A real-world example

Bob and Carol, both 67, live in Austin and execute both Texas documents in the same afternoon. Bob's Medical Power of Attorney names Carol as his agent and his adult daughter as successor. His Directive to Physicians states that he does not want life-sustaining treatment in a terminal condition or irreversible condition if it would only prolong dying, and that he wants aggressive comfort care. Carol's documents name Bob as her agent and the same daughter as successor, with identical treatment preferences. Both documents are signed before a notary. Bob provides copies of his Medical Power of Attorney to their family physician and to the local hospital's patient records department. Both directives are filed with the Texas advance directives registry. Two years later, Bob is hospitalized with a serious but non-terminal condition. Carol uses the Medical Power of Attorney to communicate with his medical team and authorize treatment. The Directive to Physicians is not triggered because the condition does not meet the terminal or irreversible threshold. Bob recovers. Both documents served their purpose.
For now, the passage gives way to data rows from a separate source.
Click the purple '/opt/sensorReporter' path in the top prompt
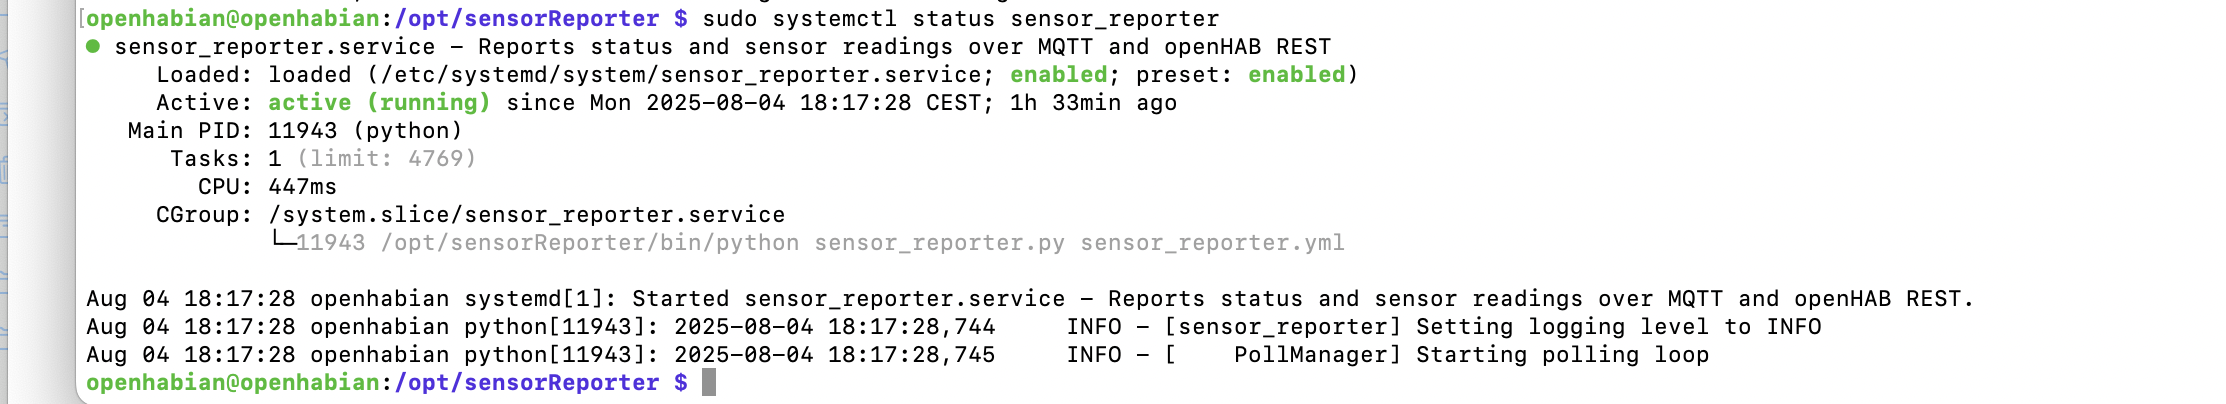The image size is (2226, 404). [x=527, y=19]
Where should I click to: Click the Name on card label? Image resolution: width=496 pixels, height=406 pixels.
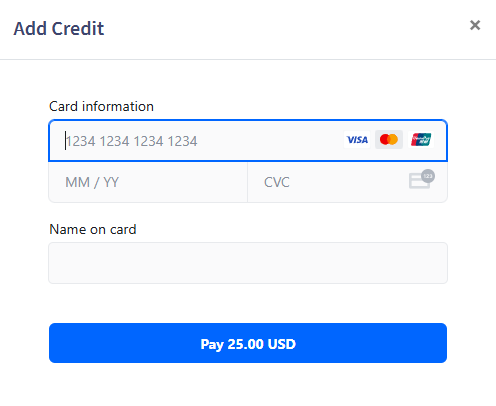(93, 229)
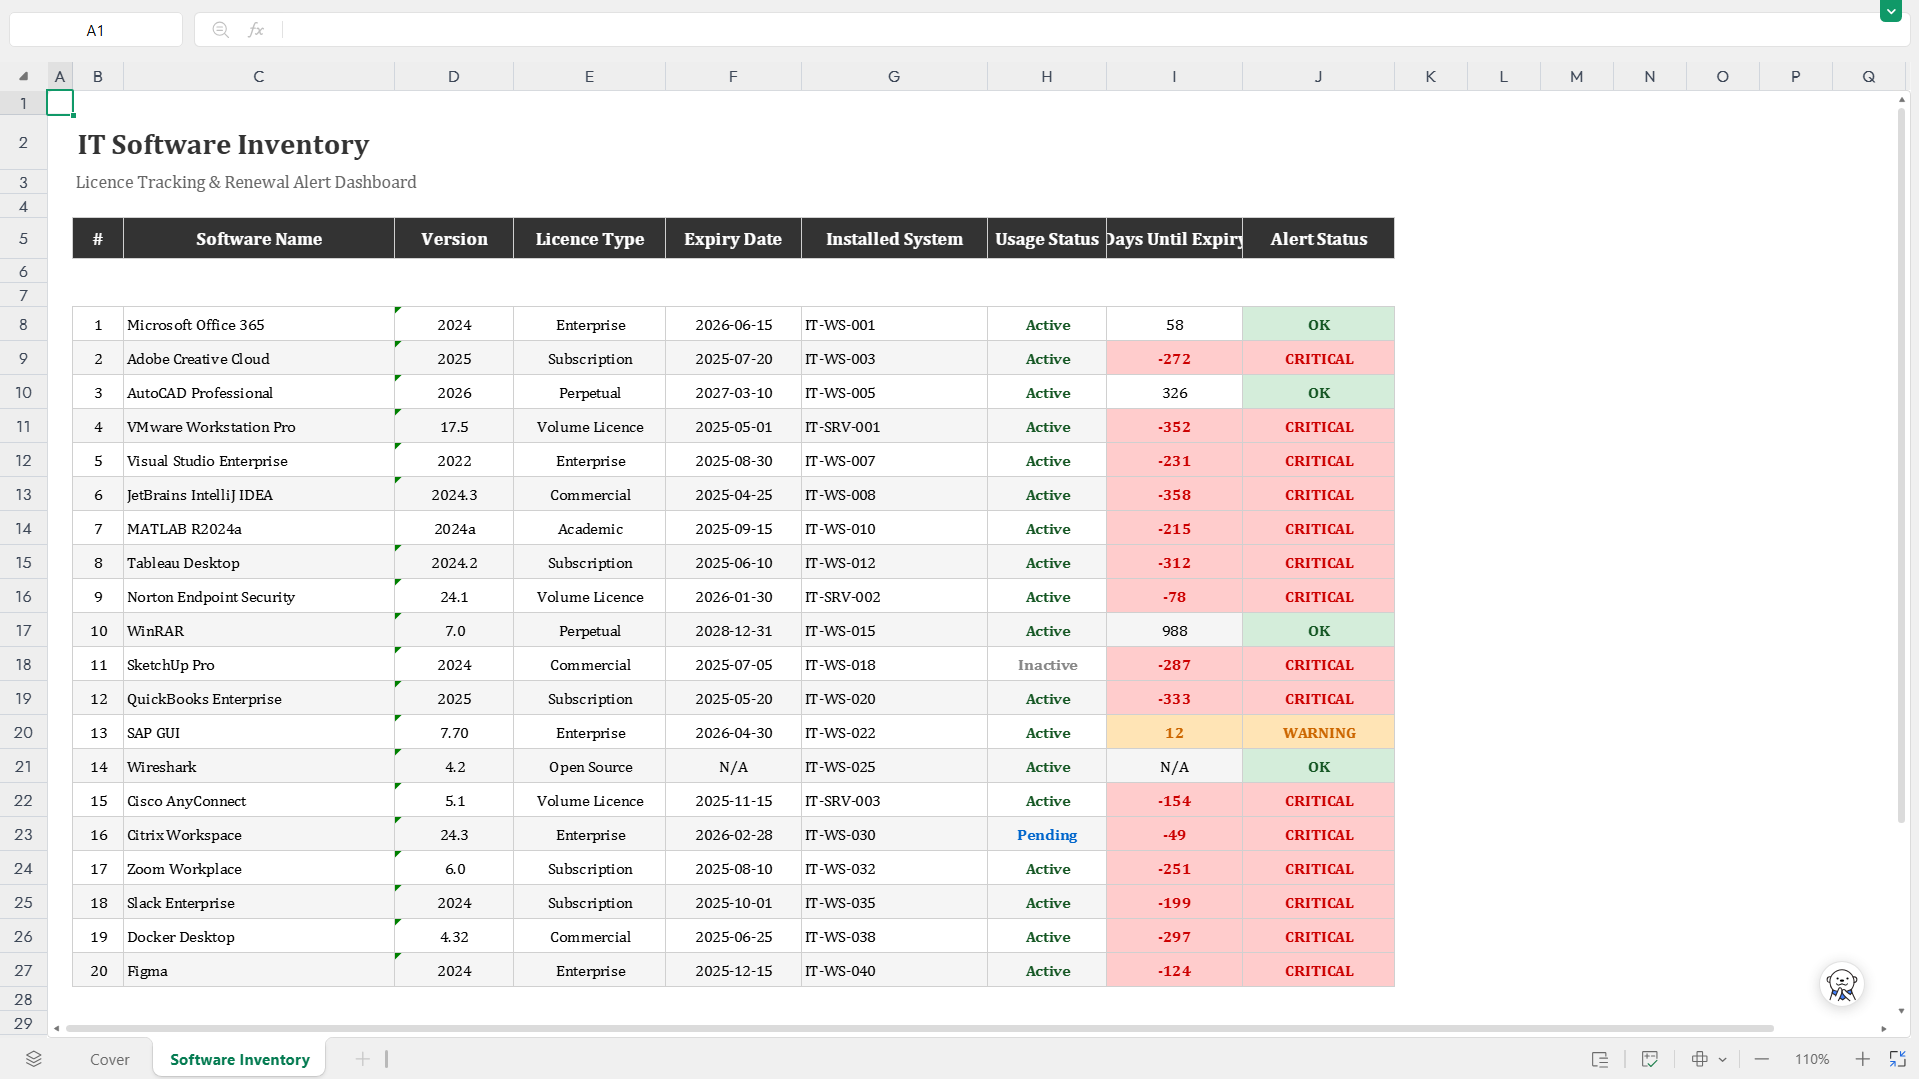Click the fx insert function icon

coord(256,30)
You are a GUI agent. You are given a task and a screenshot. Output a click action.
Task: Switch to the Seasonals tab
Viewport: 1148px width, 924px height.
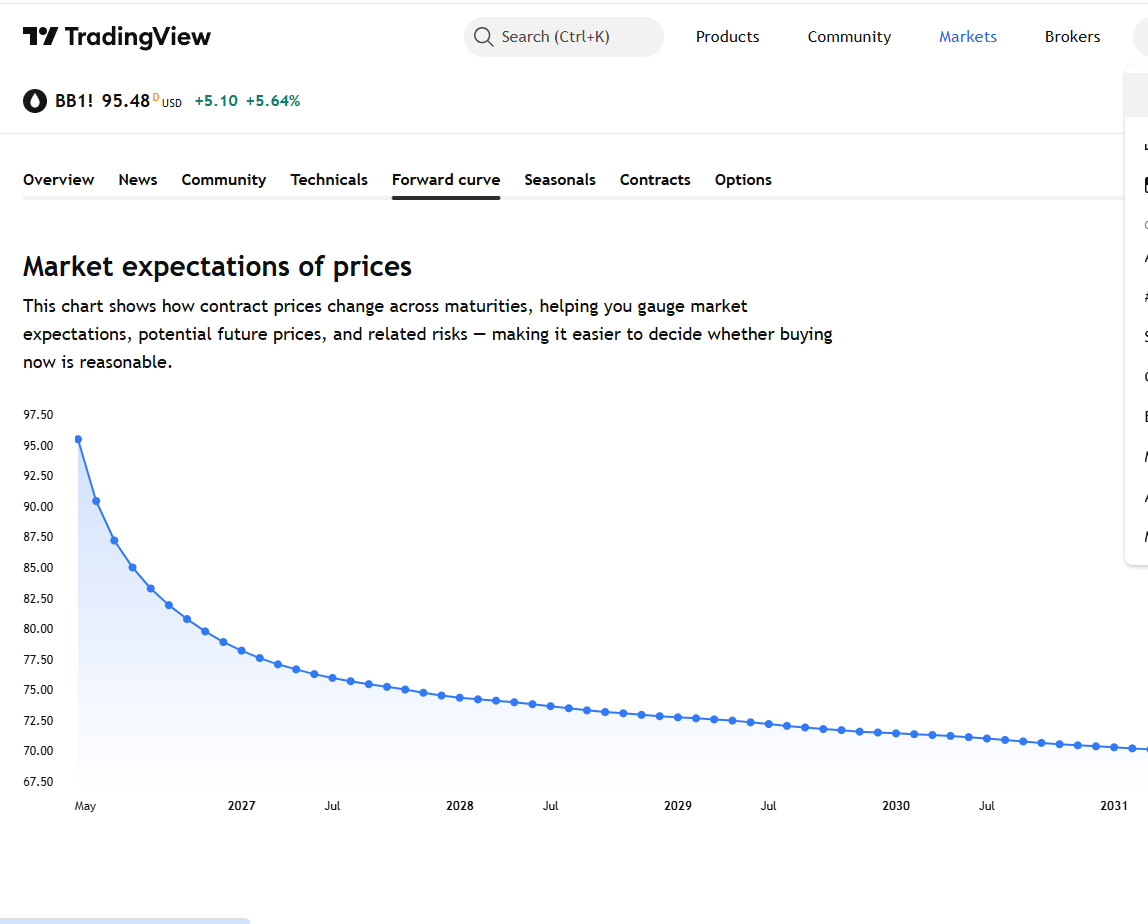tap(560, 180)
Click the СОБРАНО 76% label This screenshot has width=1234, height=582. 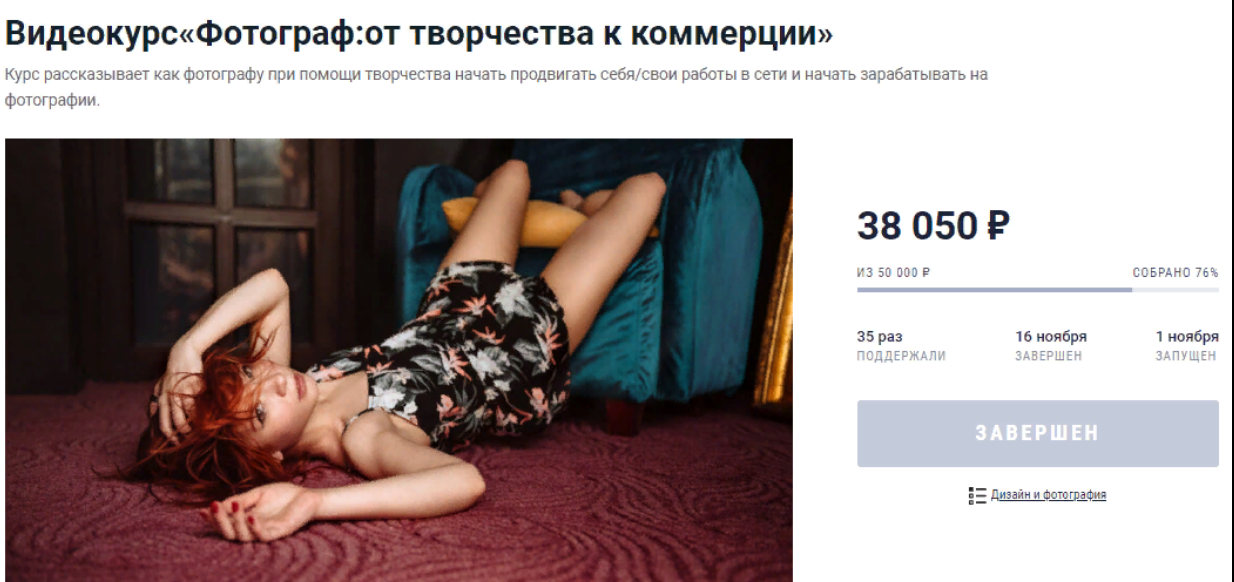coord(1175,273)
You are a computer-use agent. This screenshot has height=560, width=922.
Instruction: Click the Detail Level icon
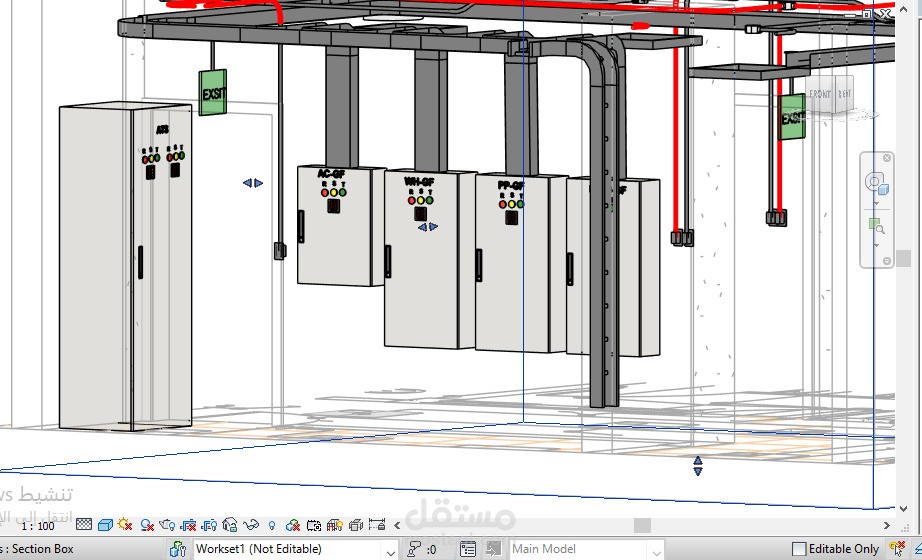click(x=84, y=525)
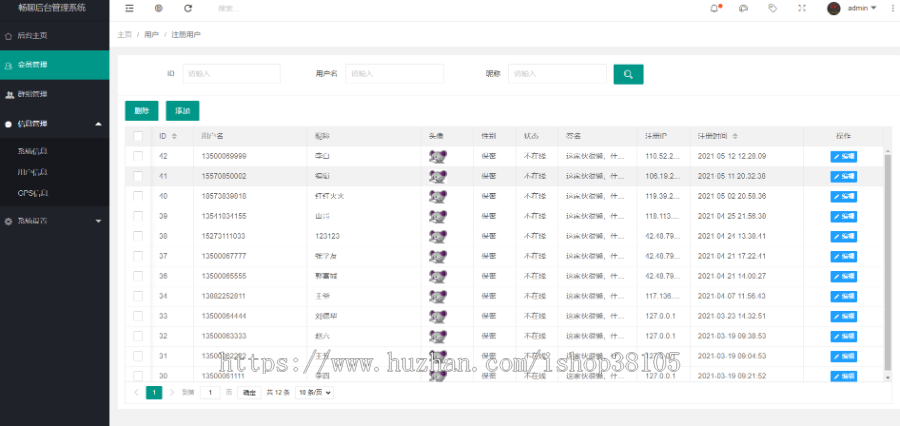
Task: Open the globe website icon in header
Action: 159,8
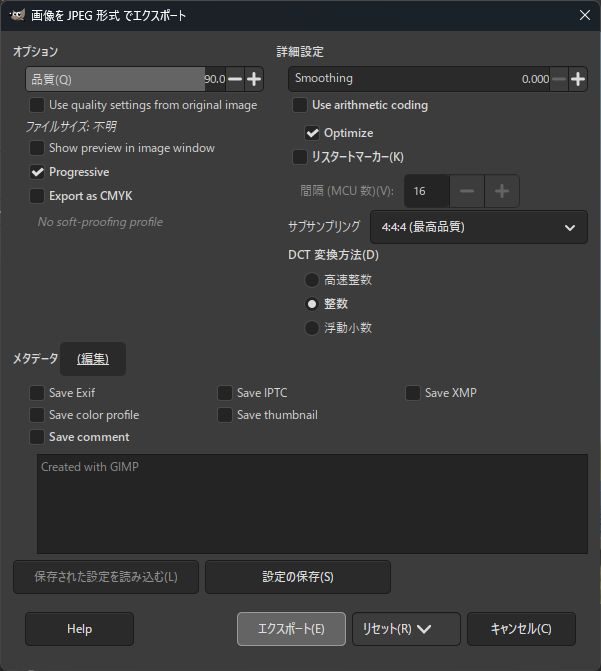Screen dimensions: 601x671
Task: Click the エクスポート(E) export button
Action: 291,629
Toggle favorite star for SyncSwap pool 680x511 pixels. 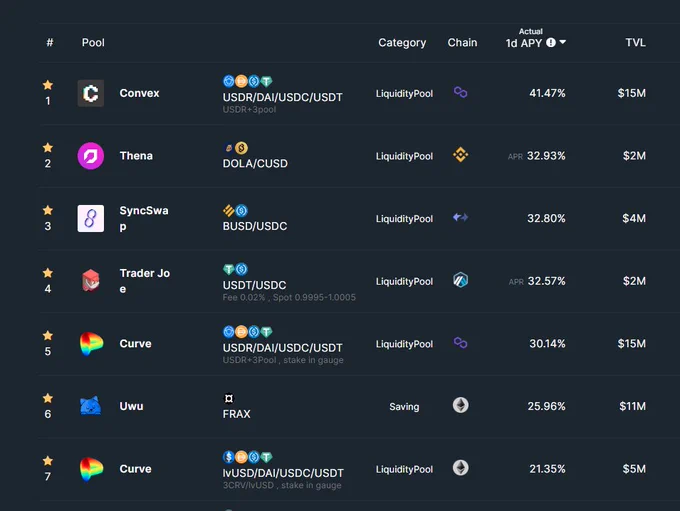point(48,210)
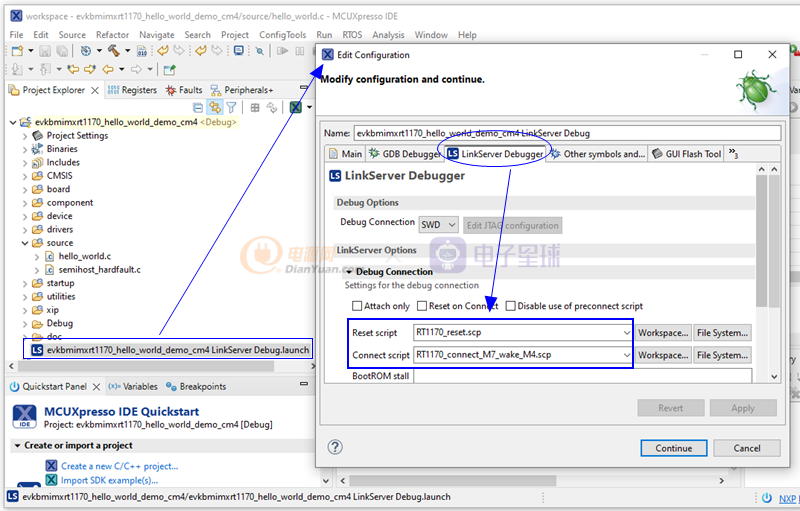800x511 pixels.
Task: Expand the Connect script dropdown list
Action: click(x=626, y=355)
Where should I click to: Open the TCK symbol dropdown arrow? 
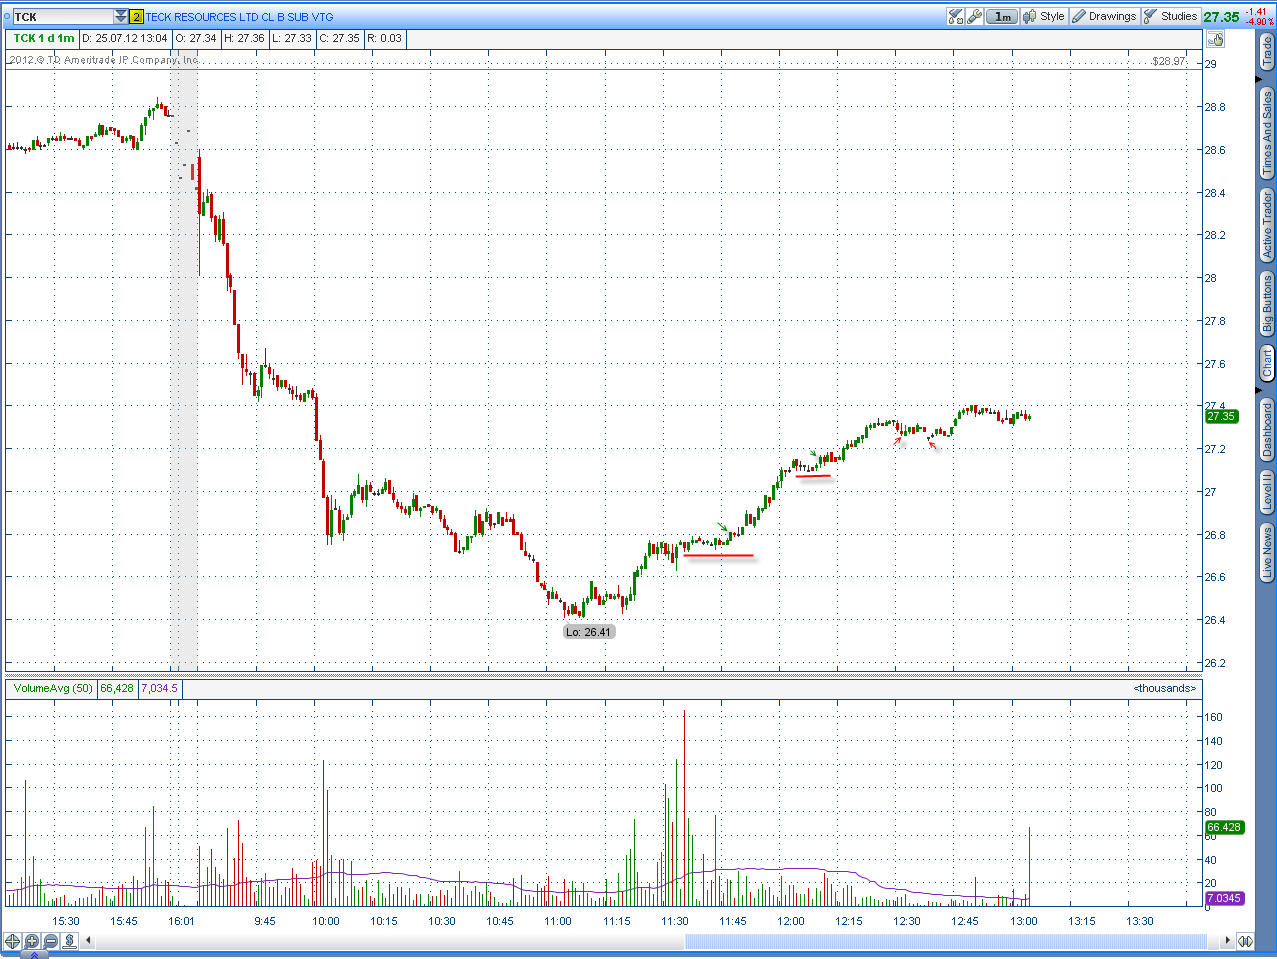[x=121, y=17]
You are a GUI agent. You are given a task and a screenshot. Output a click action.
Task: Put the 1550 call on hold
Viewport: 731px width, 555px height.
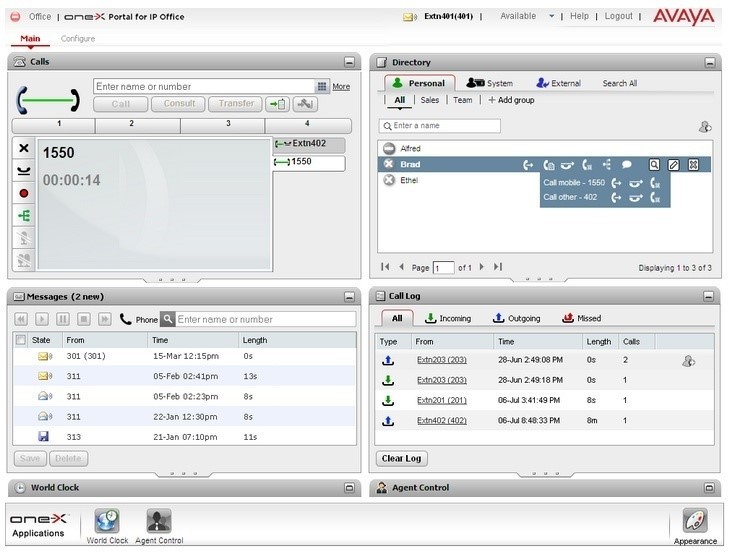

Frequently Asked Questions

Does Texas have an advance directive registry?

Yes. Texas Health and Human Services maintains an Advance Directives Registry where residents can register their Directive to Physicians. Registration is voluntary and free. A registered directive can be accessed by healthcare providers statewide, which is useful if you are treated at a facility that does not already have a copy. The Medical Power of Attorney is not part of the registry, though some healthcare systems maintain their own records of both documents when patients provide them.

Can my Texas healthcare agent override my Directive to Physicians?

No, not for the situations the Directive specifically addresses. The agent's role is to make decisions consistent with the principal's documented wishes. If the Directive states that the principal does not want life-sustaining treatment in a terminal condition, the agent cannot authorize it over that instruction. For situations the Directive does not address, the agent exercises judgment guided by their knowledge of the principal's values. The principal's documented instructions always take precedence over the agent's personal preferences for the specific circumstances the Directive covers.

What is the difference between a terminal condition and an irreversible condition in Texas?

A terminal condition produces death within six months even with treatment. An irreversible condition is one that can be treated but never cured, that leaves the patient unable to care for themselves, and that will cause death without long-term life-sustaining treatment. The practical distinction is that a terminal condition has a relatively near-term end point regardless of treatment, while an irreversible condition like a persistent vegetative state could be maintained indefinitely with life-sustaining treatment. Your Directive can address each condition separately or apply the same instructions to both.

Does my Texas advance directive apply if I am treated in another state?

Most states recognize advance directives from other states if they were validly executed under the originating state's law. A Texas Directive to Physicians executed correctly under Texas Health and Safety Code Chapter 166 should be recognized in other states under their interstate recognition provisions. In practice, out-of-state providers may be less familiar with Texas forms and may request additional documentation. If you spend significant time in another state, creating a directive using that state's form as a supplement reduces practical friction.

Can I change my Texas Directive to Physicians after I sign it?

Yes, at any time while you have capacity. You can revoke the Directive verbally in the presence of a witness, in writing, or by destroying the document. You can also execute a new Directive that supersedes the old one. Texas law requires that your attending physician be notified of a revocation and that it be noted in your medical record. If your Directive is registered with the Texas advance directives registry, updating or revoking the registration is also advisable so that providers who access the registry see current information.